Valvular heart problems involve primarily narrowing (stenosis)
or leakage (insufficiency or regurgitation)
of the aortic valve (primary outlet valve of the heart)
or mitral valve (primary valve between the upper and
lower chambers of the heart). All blood pumped by the heart
passes through these valves. Problems can be caused by rheumatic
fever or simply by degenerative changes occurring over many
years of opening and closing every second of the day. Certain
systemic illness and disease can contribute to the development
of valve problems including auto immune disease such as arthritis,
infections and kidney failure.
A congenital defect in which the aortic valve has
only two leaflets instead of three is one of the most common
causes of aortic valve narrowing.
Mitral valve disease may be due to rheumatic disease
but currently is caused most often by mitral valve prolapse
syndrome, a poorly understood phenomena in which the
valve slowly becomes thickened, elongated and begins to regurgitate
blood back into the upper chamber of the heart causing heart
failure. The mitral valve somewhat resembles a parachute
in that long chords hold it in place. These chords may rupture
and result in sudden worsening of the valve leakage.
Thanks
to advances in modern surgical techniques, most cases of mitral
valve prolapse can undergo repair of the valve thus preventing
the need for placement of an artifical valve. Repair can be
performed in 90-95% of cases of mitral leakage due
to prolapse syndrome. This allows the patient to be
treated postoperatively with simple blood thinners such as
baby aspirin rather than the more powerful anticoagulant Coumadin
required after most valve replacements and which has some
potentially serious side effects.
Dr. Ott and his team have one of the world's largest experiences
with mitral valve repair and replacement and can discuss
the options carefully and honestly with the patient.

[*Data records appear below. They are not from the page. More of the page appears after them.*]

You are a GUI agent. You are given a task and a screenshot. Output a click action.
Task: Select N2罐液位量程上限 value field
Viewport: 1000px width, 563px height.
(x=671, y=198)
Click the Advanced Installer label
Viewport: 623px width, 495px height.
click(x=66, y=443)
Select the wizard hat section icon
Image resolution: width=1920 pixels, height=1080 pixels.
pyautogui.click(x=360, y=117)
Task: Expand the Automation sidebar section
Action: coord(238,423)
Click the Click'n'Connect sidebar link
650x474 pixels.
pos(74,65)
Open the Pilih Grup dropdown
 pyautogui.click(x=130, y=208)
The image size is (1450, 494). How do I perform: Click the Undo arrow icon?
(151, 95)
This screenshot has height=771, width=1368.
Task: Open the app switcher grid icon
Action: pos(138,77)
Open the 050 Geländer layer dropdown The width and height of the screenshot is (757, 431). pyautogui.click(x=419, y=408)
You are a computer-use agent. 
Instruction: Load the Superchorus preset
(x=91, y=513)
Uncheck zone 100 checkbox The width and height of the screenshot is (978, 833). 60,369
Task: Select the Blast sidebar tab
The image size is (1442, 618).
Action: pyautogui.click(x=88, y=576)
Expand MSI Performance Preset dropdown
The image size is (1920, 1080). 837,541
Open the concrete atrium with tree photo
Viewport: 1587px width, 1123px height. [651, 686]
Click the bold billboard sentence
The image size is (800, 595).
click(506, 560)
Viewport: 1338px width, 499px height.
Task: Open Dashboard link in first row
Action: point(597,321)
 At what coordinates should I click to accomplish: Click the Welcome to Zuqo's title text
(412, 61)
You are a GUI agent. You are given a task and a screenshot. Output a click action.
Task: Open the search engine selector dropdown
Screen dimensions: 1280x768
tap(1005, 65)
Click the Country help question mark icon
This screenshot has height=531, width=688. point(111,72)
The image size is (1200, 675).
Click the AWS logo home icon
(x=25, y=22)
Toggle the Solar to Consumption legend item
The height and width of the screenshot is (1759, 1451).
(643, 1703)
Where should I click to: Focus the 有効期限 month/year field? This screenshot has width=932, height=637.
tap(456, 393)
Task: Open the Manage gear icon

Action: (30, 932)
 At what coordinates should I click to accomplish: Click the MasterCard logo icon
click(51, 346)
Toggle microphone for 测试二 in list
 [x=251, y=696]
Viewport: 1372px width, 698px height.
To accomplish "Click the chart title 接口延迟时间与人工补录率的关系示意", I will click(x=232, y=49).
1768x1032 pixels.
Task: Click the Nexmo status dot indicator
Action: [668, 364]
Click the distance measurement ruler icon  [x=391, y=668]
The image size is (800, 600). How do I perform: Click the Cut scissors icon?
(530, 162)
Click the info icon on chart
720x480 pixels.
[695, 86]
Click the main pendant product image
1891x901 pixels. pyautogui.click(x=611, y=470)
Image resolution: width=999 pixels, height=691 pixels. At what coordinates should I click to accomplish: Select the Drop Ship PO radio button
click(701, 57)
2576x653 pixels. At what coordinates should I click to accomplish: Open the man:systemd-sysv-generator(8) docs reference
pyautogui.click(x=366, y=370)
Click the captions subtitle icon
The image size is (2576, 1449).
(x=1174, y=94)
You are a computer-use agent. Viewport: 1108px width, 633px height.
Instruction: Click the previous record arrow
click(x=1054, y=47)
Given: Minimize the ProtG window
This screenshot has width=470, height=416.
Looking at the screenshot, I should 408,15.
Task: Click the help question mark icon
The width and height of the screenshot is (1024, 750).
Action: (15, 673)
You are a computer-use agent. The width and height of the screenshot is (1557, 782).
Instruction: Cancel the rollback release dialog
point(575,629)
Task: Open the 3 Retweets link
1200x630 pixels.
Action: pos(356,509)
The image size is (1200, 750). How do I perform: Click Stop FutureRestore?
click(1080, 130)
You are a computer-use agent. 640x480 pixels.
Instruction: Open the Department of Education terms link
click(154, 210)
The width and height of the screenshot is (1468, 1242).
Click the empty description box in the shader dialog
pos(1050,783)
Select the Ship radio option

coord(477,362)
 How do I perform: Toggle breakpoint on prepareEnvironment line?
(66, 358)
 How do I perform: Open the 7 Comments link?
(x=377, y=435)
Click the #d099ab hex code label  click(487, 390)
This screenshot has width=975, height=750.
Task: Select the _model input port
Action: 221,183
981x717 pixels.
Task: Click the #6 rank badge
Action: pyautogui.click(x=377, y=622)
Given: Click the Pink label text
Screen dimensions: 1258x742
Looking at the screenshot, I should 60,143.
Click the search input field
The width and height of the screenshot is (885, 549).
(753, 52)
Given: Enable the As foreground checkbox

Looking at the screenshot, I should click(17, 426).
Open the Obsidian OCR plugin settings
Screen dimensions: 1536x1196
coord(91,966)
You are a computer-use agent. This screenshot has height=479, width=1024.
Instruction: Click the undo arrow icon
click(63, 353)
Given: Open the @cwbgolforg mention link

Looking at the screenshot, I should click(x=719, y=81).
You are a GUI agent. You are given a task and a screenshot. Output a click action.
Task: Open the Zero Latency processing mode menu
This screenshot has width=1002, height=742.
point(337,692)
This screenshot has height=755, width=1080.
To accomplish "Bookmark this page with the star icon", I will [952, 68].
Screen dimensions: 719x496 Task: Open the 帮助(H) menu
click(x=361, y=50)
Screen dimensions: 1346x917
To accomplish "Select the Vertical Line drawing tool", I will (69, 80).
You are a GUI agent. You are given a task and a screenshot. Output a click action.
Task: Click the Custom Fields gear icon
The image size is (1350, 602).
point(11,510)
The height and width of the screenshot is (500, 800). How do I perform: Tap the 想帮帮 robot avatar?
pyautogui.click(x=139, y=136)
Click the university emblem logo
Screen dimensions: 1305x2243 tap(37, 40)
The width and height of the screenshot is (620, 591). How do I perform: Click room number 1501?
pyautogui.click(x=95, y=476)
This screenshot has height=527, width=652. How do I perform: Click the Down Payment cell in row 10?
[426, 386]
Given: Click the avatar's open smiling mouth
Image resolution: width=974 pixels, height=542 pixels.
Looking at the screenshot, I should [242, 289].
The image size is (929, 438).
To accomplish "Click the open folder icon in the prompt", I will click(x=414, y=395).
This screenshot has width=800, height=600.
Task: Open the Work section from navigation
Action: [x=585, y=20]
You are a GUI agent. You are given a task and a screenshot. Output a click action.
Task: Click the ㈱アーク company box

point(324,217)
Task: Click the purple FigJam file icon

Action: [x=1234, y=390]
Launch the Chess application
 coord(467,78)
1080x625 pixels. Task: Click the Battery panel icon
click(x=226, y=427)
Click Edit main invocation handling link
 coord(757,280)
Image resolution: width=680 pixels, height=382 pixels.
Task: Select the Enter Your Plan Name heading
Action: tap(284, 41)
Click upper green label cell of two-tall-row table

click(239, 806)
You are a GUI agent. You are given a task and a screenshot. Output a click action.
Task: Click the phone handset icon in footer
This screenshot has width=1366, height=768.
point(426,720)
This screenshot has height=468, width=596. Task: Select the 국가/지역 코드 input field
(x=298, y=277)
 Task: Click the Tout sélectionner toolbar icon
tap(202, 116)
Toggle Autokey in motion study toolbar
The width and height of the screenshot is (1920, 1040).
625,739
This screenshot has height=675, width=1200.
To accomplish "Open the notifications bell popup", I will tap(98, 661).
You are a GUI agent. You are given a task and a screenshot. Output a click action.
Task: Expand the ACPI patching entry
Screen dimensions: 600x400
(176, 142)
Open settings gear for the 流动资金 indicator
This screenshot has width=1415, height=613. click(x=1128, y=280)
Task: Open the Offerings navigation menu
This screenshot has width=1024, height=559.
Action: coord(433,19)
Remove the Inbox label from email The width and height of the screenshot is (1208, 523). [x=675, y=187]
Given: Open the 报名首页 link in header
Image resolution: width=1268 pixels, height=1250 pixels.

Aortic valve disease of a degree that requires surgical
intervention usually requires replacement of the valve although
repair is possible depending on the specific anatomic situation
and the experience of the surgeon. The most important decision
facing a patient who requires aortic valve replacement is
the type of valve to use. The decision can only be made after
a thorough, open and honest discussion with a surgeon experienced
with all types of valve devices.
Valves
used for replacement are of two basic types: tissue and mechanical.
Mechanical valves are constructed entirely of man made
materials usually pyrolite carbon, a diamond hard material
attached to a Dacron sewing ring to attach it to the patient's
tissue. Current mechanical valves are usually of a
tilting disk one way flow design and have the advantage that
they do not wear out. Mechanical valves do, however,
require lifelong treatment with Coumadin, a blood thinner
that can cause increased susceptibility to bleeding particularly
in older patients.
Tissue valves include several types all of which have
the advantage of not requiring Coumadin but only long term
treatment with a platelet inhibitor blood thinner such as
enteric coated baby aspirin which has few side effects. All
tissue valves have the disadvantage that they may wear out
with time and require further valve surgery. However, with
current advances in valve preparation and preservation techniques,
one can expect an 85-90% chance that a tissue valve will
remain functional after 15-20 years. These valves are most
appropriate for patients over 50-60 years of age and are constructed
from either bovine (cow) pericardium or porcine (pig) heart
tissue. In younger more physically active patients, homograft
valves (cryopreserved (deep frozen) human cadaver valves)
may be appropriate because of their favorable hemodynamic
characteristics but they require a more extensive operation
and may wear out with time.
Another valve option suitable primarily for younger patients
and children is the so called Ross switch procedure
which consists of transferring the patient's pulmonary valve
to replace the diseased aortic valve. The pulmonary valve
must then be replaced with a cryopreserved human cadaver valve.
This procedure offers an excellent hemodynamic result, but
is a much more extensive procedure technically, has a higher
operative mortality and leaves the patient with two tissue
valves that will eventually wear out rather than just one.
Nonetheless, it is appropriate to use in specialized cases.
Dr. Ott has the advantage of having extensive experience
in valve surgery of all types and will thoroughly discuss
the risks and benefits of each in an honest and unbiased fashion
based on the individual patient's data, needs and wishes.